La prima volta che la moda è diventata un tema di dibattito all’interno di una conferenza ufficiale delle Nazioni Unite sul clima, come quella appena tenutasi a Glasgow, è stato nel 2009. Si trattava di COP15 a Copenhagen e l’impatto dell’industria dell’abbigliamento sul clima era considerato ancora una questione piuttosto marginale.
Un decennio più tardi, le cose sono cambiate radicalmente. Il Programma delle Nazioni Unite per l’Ambiente ha rilasciato una nuova versione della fashion chart creata nel 2018, che ora include 130 aziende firmatarie, tra cui, per la prima volta, LVMH, e richiede un impegno generale più forte per dimezzare le emissioni di carbonio entro il 2030 (e raggiungere l’ambito net zero entro il 2050).
Federico Marchetti, ex presidente di Yoox Net a Porter, ha presentato un ID digitale creato dalla task force della moda della Sustainable Markets Initiative del Principe Carlo: un’etichetta scannerizzabile per abiti che, utilizzando la tecnologia blockchain, consente di tracciare ogni fase di vita del prodotto.

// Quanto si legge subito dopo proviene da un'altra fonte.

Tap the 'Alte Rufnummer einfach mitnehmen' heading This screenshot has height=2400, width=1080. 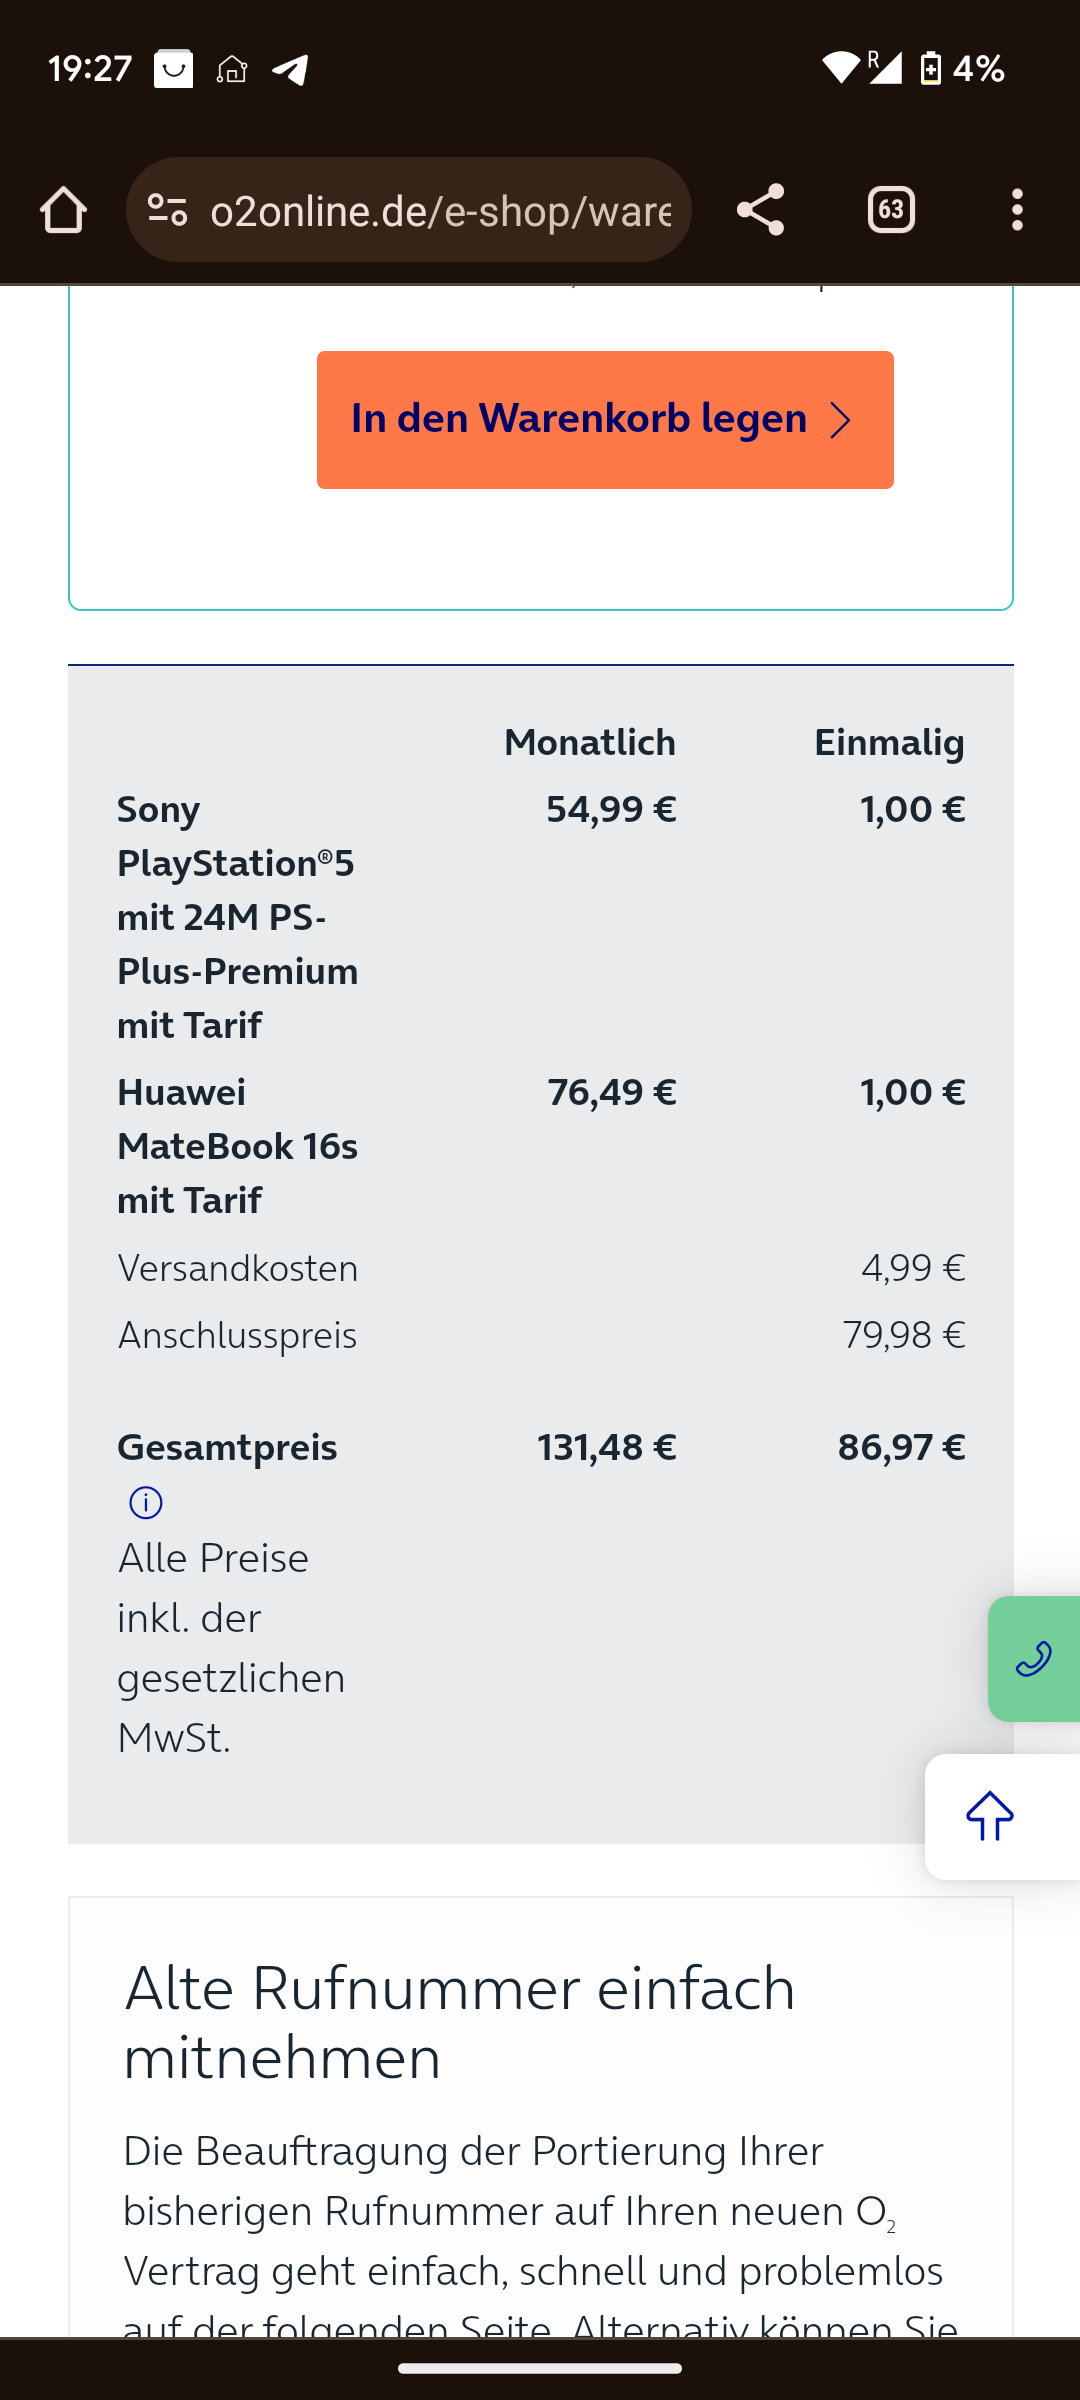tap(459, 2022)
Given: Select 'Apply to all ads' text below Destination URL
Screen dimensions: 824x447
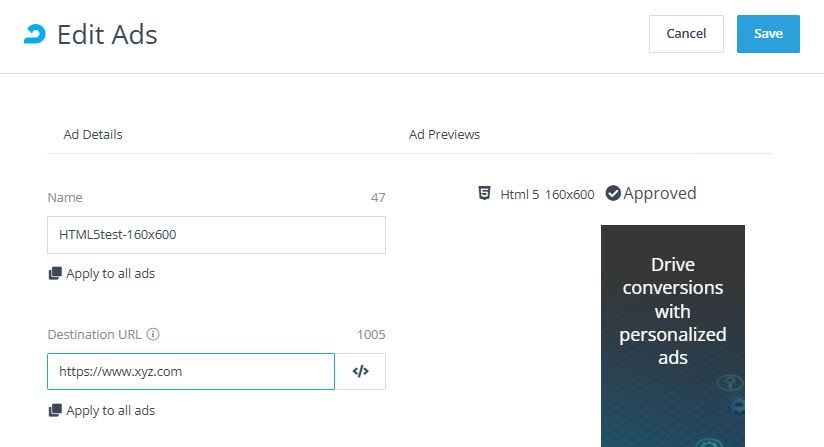Looking at the screenshot, I should tap(110, 410).
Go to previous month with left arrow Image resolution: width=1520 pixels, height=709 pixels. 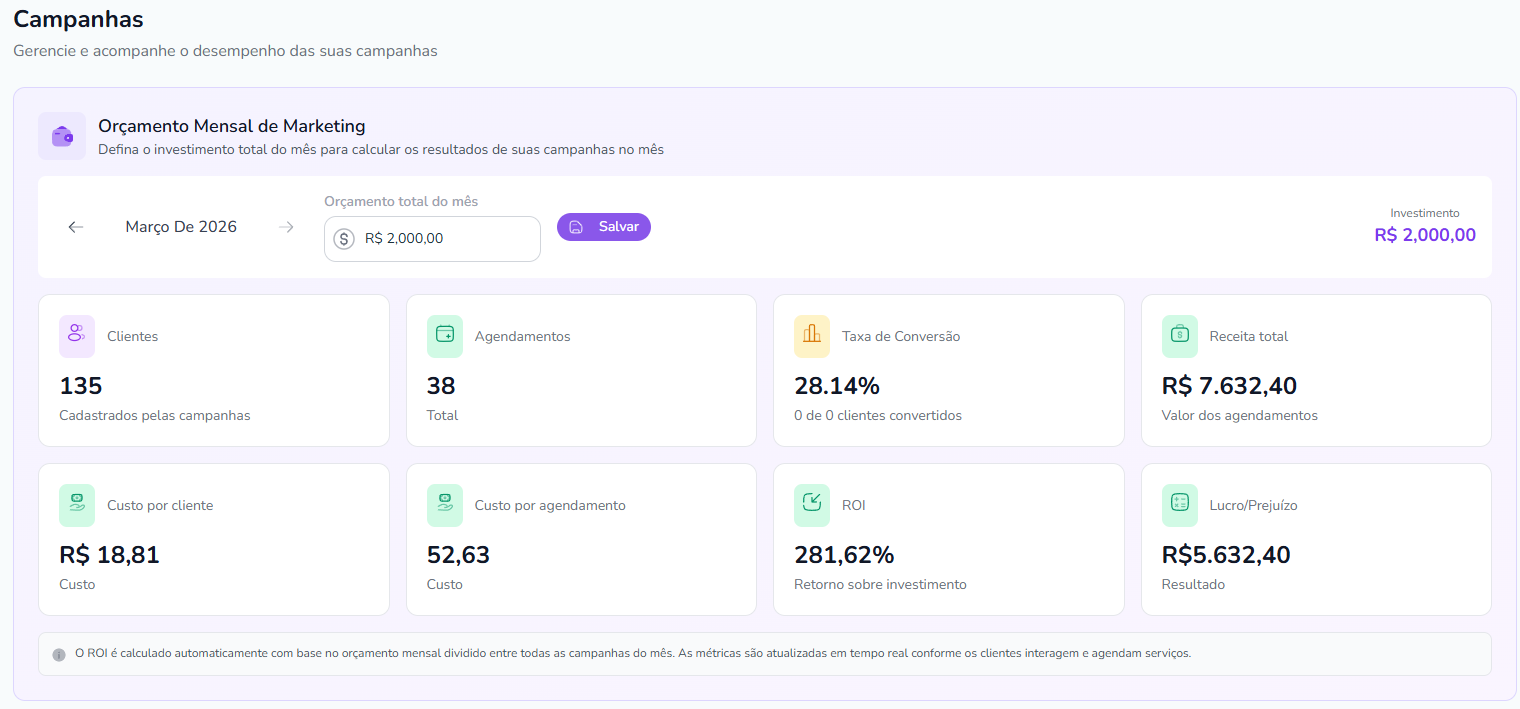[x=76, y=227]
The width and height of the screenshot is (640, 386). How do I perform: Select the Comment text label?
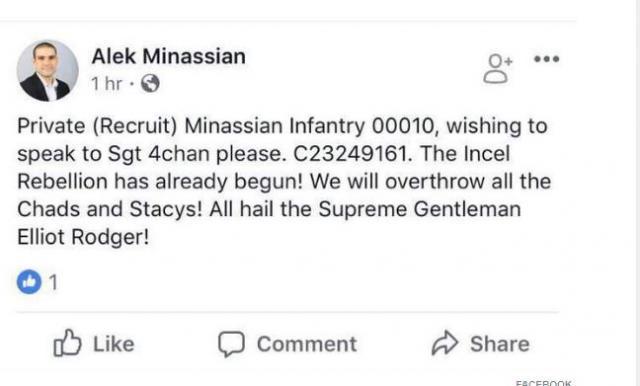(x=307, y=344)
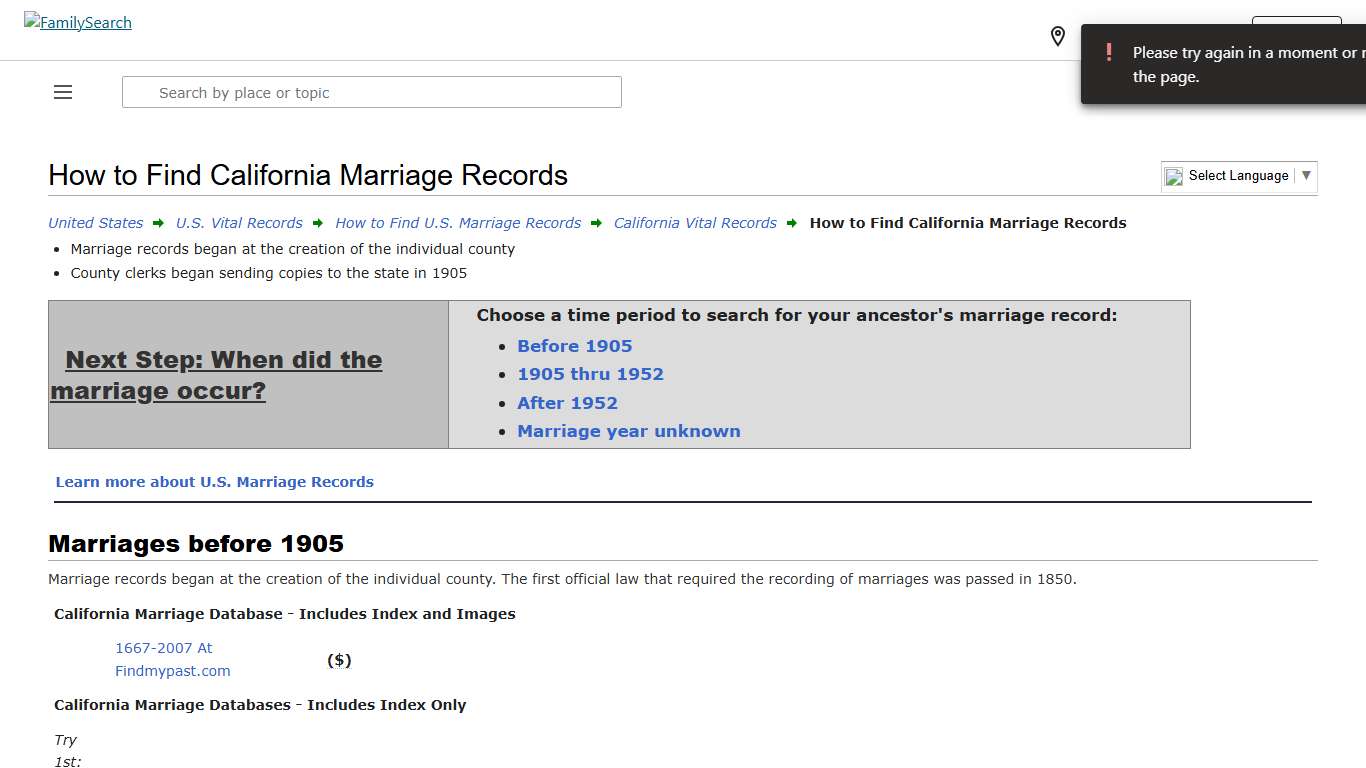1366x768 pixels.
Task: Click the FamilySearch logo
Action: 77,22
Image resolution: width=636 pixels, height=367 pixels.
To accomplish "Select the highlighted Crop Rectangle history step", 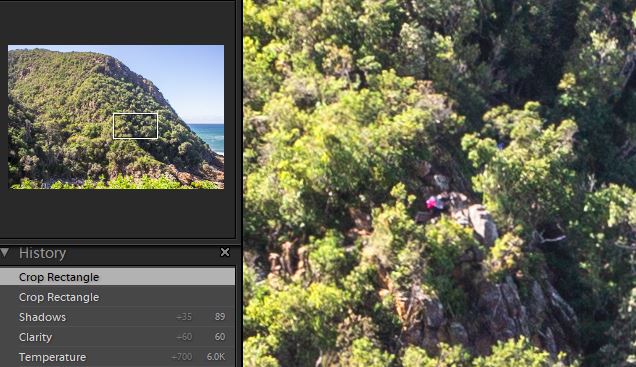I will coord(117,277).
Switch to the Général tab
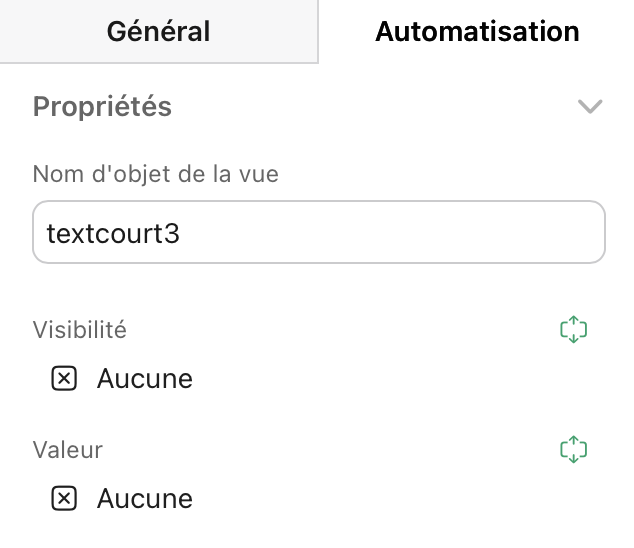Viewport: 634px width, 548px height. (158, 31)
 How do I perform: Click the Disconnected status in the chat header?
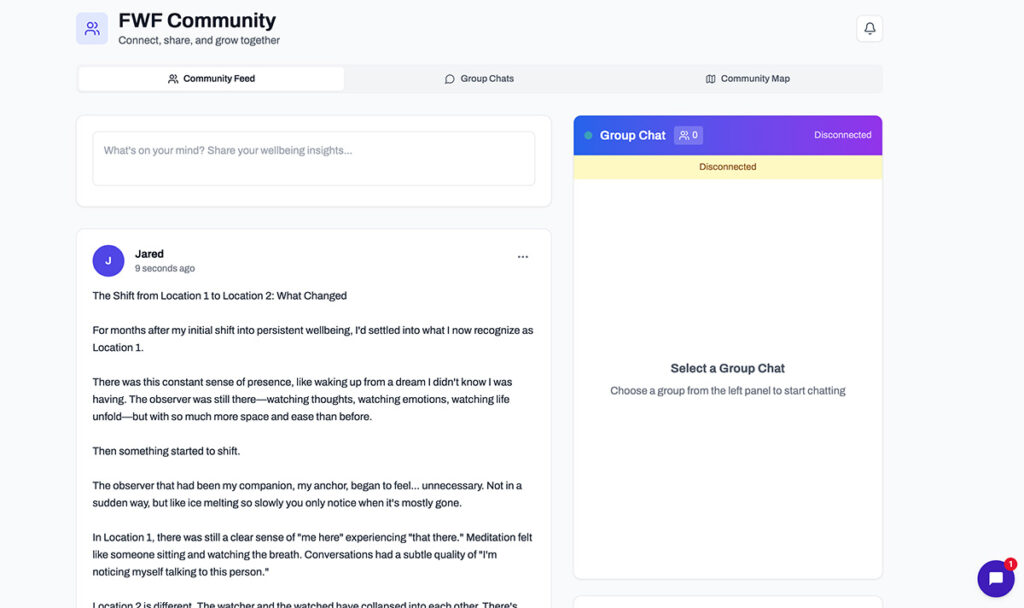(842, 135)
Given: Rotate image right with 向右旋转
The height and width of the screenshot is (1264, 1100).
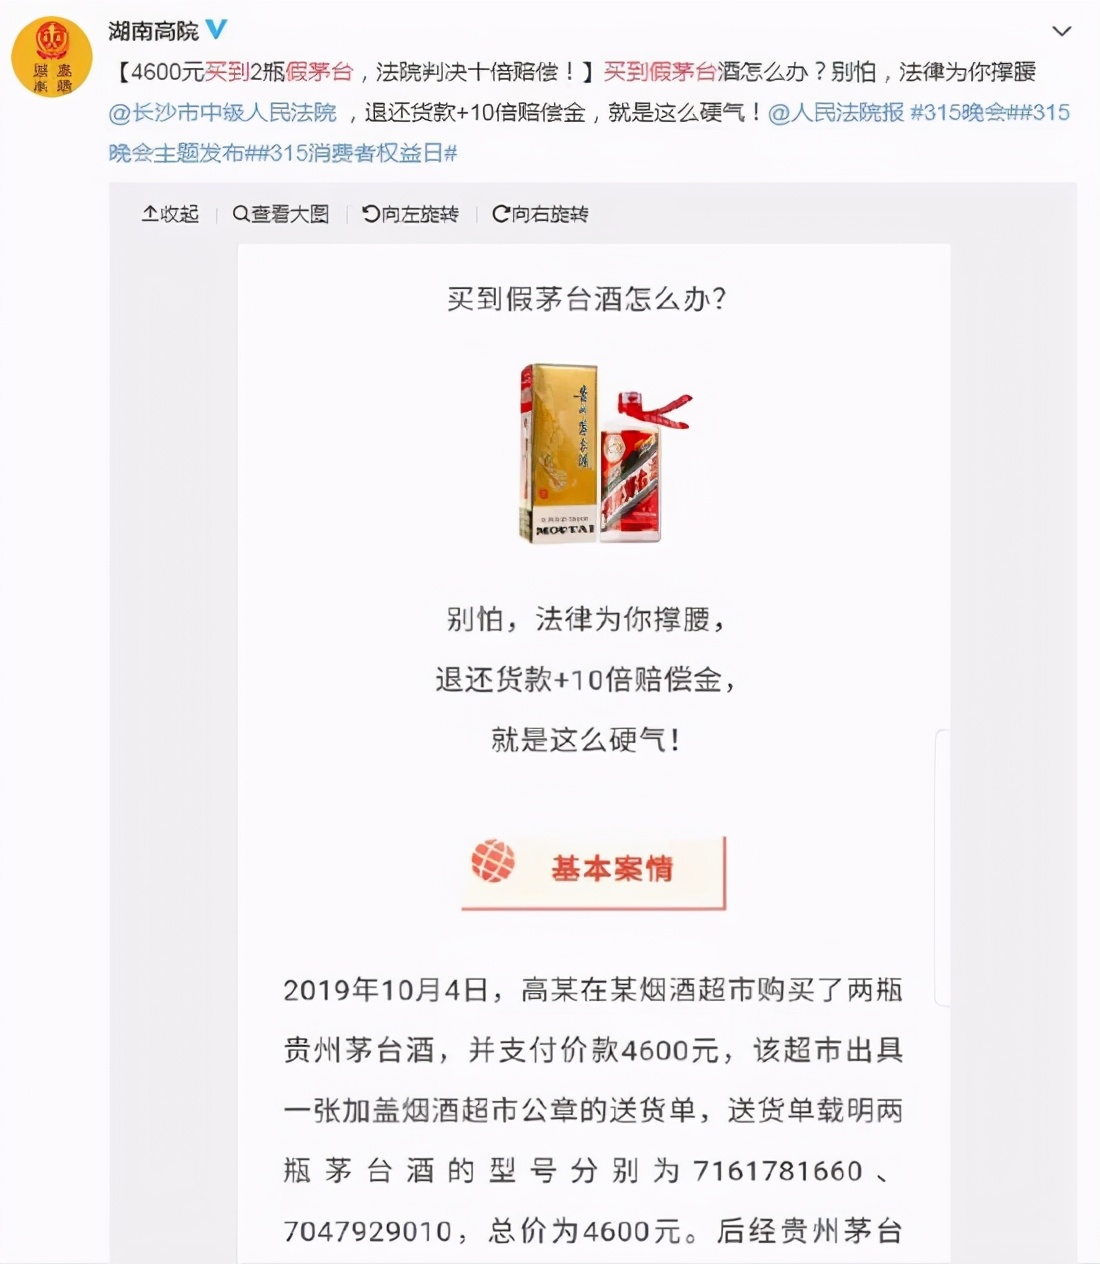Looking at the screenshot, I should click(540, 214).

E Textile Exchange, una ONG che si occupa di creare standard globalmente condivisi dall’industria della moda, ha presentato una richiesta di policy commerciale ai governi nazionali sostenuta da 50 marchi. Sostanzialmente si tratta di una richiesta di creare strutture tariffarie e di import-export che incentivino le aziende a usare materiali ecologicamente sostenibili.
Dopo “riuso” e”recupero” una delle parole di cui si sente più spesso parlare è “rigenerativo” che prende spunto dall’agricoltura rigenerativa, una tecnica agricola che aiuta a ripristinare la salute e le sostanze nutritive del suolo. Uno degli aspetti meno discussi della moda è proprio il fatto che sia strettamente intrecciata con l’agricoltura; tanto che molti marchi stanno investendo per sostenere l’agricoltura rigenerativa. Un altro concetto emerso è quello del nearshoring, che indica il fatto di affidarsi a fornitori non necessariamente locali, ma geograficamente non troppo lontani.
Parlando delle iniziative dei brand, nel corso della conferenza, Pam Batty, VP Corporate Responsibility di Burberry, ha affermato che, ora più che mai, è necessaria un’azione più rapida e coraggiosa per creare un futuro a zero emissioni di carbonio. Amy Powney, direttore creativo di Mother of Pearl, ha sottolineato come l’impegno dei singoli brand non possa bastare e quanto serva un ripensamento dell’intero sistema, a partire da un cambiamento nel comportamento dei consumatori. “Il sistema deve rallentare, considerare sistemi a circuito chiuso e incoraggiare le iniziative di noleggio, riparazione, riciclaggio, riutilizzo superando gli acquisti d’impulso e la metodologia del fast fashion”.